From the February 2023 print edition
Unnecessarily strict procedures, overly narrow evaluation criteria, and overly prescriptive specifications serve to stifle competition and expose procurement processes to unnecessary litigation. To avoid tender compliance disputes and enable innovation, purchasing institutions should deploy negotiated Requests for Proposals (RFPs) with competitive dialogue stages.
Bidders are increasingly challenging what they perceive to be overly restrictive evaluation criteria and performance requirements.
In fact, in its October 2022 report entitled Improving health care through pro-competitive procurement policy: Digital Health Care Market Study Part 2, Canada’s Competition Bureau recommended that government institutions use fewer prescriptive evaluation criteria and specifications and use negotiated RFPs to enable bidders to propose market-based solutions rather than being tied to unnecessarily narrow government requirements. As this report cautioned, “Canada is at risk of falling behind international best practices for digitally-enabled health care treatments” and that adjustments were required to government purchasing rules to “ensure that Canadians continue to have access to the best care possible.”
The Competition Bureau attributed current restrictive practices to a lack of government expertise in defining requirements and to a lack of market intelligence. As the report cautioned, “it is important to get RFP requirements right” since “failing to do so can create barriers to market entry, particularly for innovative companies and SMEs.” The report concluded that “improperly scoped RFP requirements can make procurement policies needlessly complex and, at their worst, can reduce competition and innovation to the detriment of the Canadian health care system.”
Similarly, in its July 2022 Annual Report 2021-2022, Canada’s Office of the Procurement Ombudsman cautioned against the use of unnecessarily restrictive evaluation criteria, noting that concerns over unfair, overly restrictive, or biased evaluation criteria were the top issues raised by its industry stakeholders. In fact, those stakeholders felt that government procurements were unfairly biased for and influenced by incumbent suppliers. The industry stakeholders also raised concerns over the flawed interpretation of evaluation requirements and the application of hidden criteria, such as Canadian education requirements that were never disclosed in the government’s solicitation documents.
The use of unnecessarily restrictive requirements can lead to successful legal challenges, as evidenced by two high-profile legal rulings involving Canadian provincial governments whose procurements were struck down for breaching open competition rules under applicable trade treaties. In its February 2022 decision in The Ministry of Highways for the Province of Saskatchewan v. West-Can Seal Coating Inc., the Saskatchewan Queen’s Bench dismissed the Saskatchewan government’s appeal of a trade treaty arbitration decision. That arbitration decision determined that the government breached open competition rules by applying local labour requirements under a “community benefits” scheme that awarded highway maintenance work to a Saskatchewan company.

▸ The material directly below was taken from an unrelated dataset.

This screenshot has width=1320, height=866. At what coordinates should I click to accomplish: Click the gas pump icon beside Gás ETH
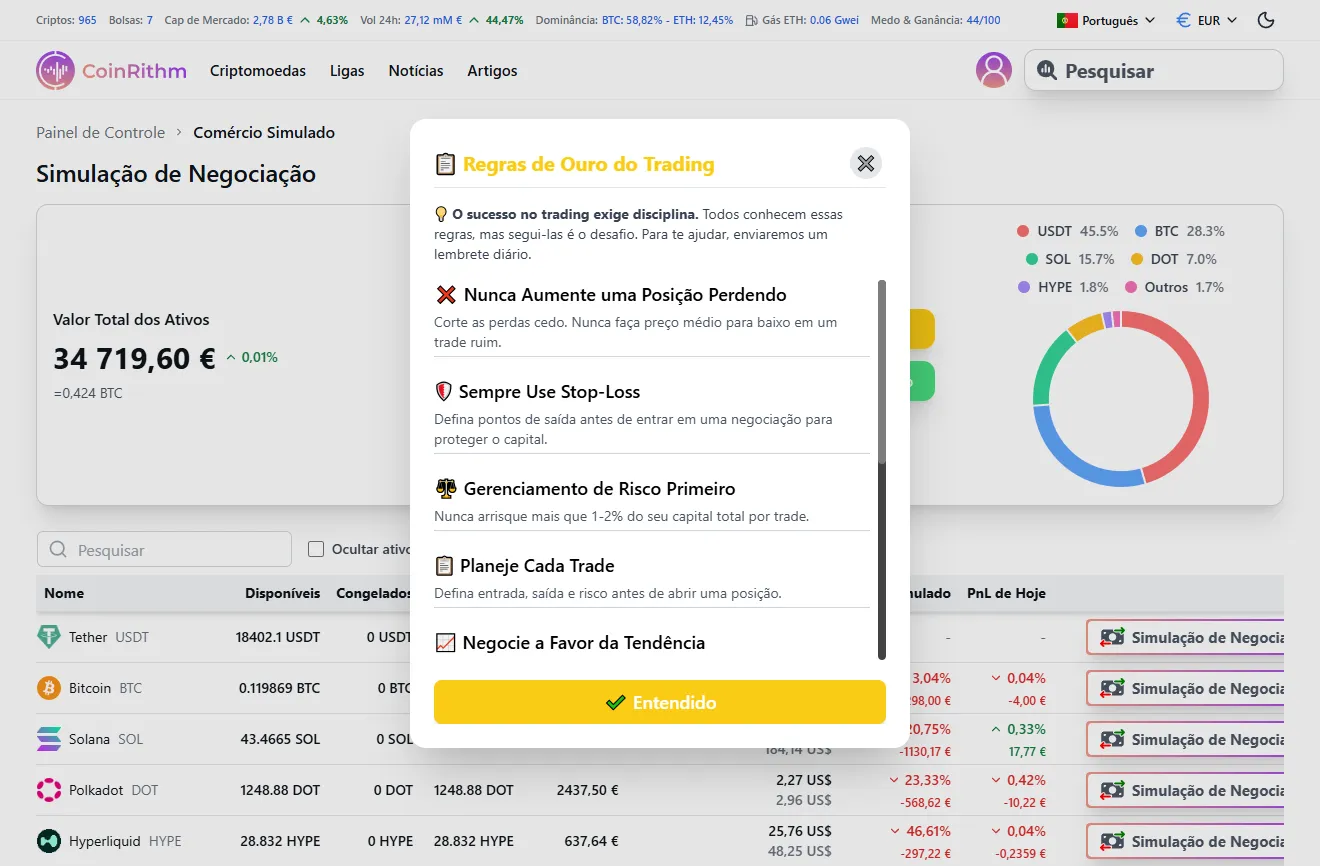(750, 19)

Further, in its June 2022 ruling in Thales DIS Canada Inc. v. Ontario, the Ontario Superior Court of Justice – Divisional Court struck down an Ontario driver’s licence and health card RFP after the government failed to justify domestic production restrictions on security and privacy grounds. The Ontario government sought leave to appeal the decision, which was granted by the Ontario Court of Appeal in fall 2022, setting the stage for a higher court ruling on the use of restrictive requirements by Ontario government institutions.
While government institutions should avoid setting the competitive bar too high with unnecessarily restrictive requirements, setting the technical bar too low and proceeding with low-bid awards can also stifle innovation. For example, in its September 2022 report entitled Audit of Zero-Emission Buses – Sprint 2 – Tendering Process for 40-Foot Electric Buses, the City of Ottawa’s Office of the Auditor General found that the City’s draft RFP for a fleet of electric buses contained no rated technical evaluation criteria. Instead, the draft solicitation set minimum technical requirements and proposed to award the contract to the lowest compliant bidder. The Auditor General concluded that the proposed approach failed to allow for innovative solutions that could address the City’s future needs, stating that “this procurement approach could have resulted in awarding the contract to a proponent with the lowest proposed price that met the stated requirements, but not necessarily the proponent with superior technical capabilities.” The City ultimately decided to cancel its proposed RFP. As this audit illustrates, public institutions continue to struggle in implementing dialogue processes that open the door to innovation and need more guidance in effectively leveraging these strategies.
Rather than locking their procurements down with restrictive procedures, and stifling innovation with anti-competitive requirements, public institutions should be leveraging negotiated RFPs with competitive dialogues so they can open their competitions to more suppliers and open the door to more innovation.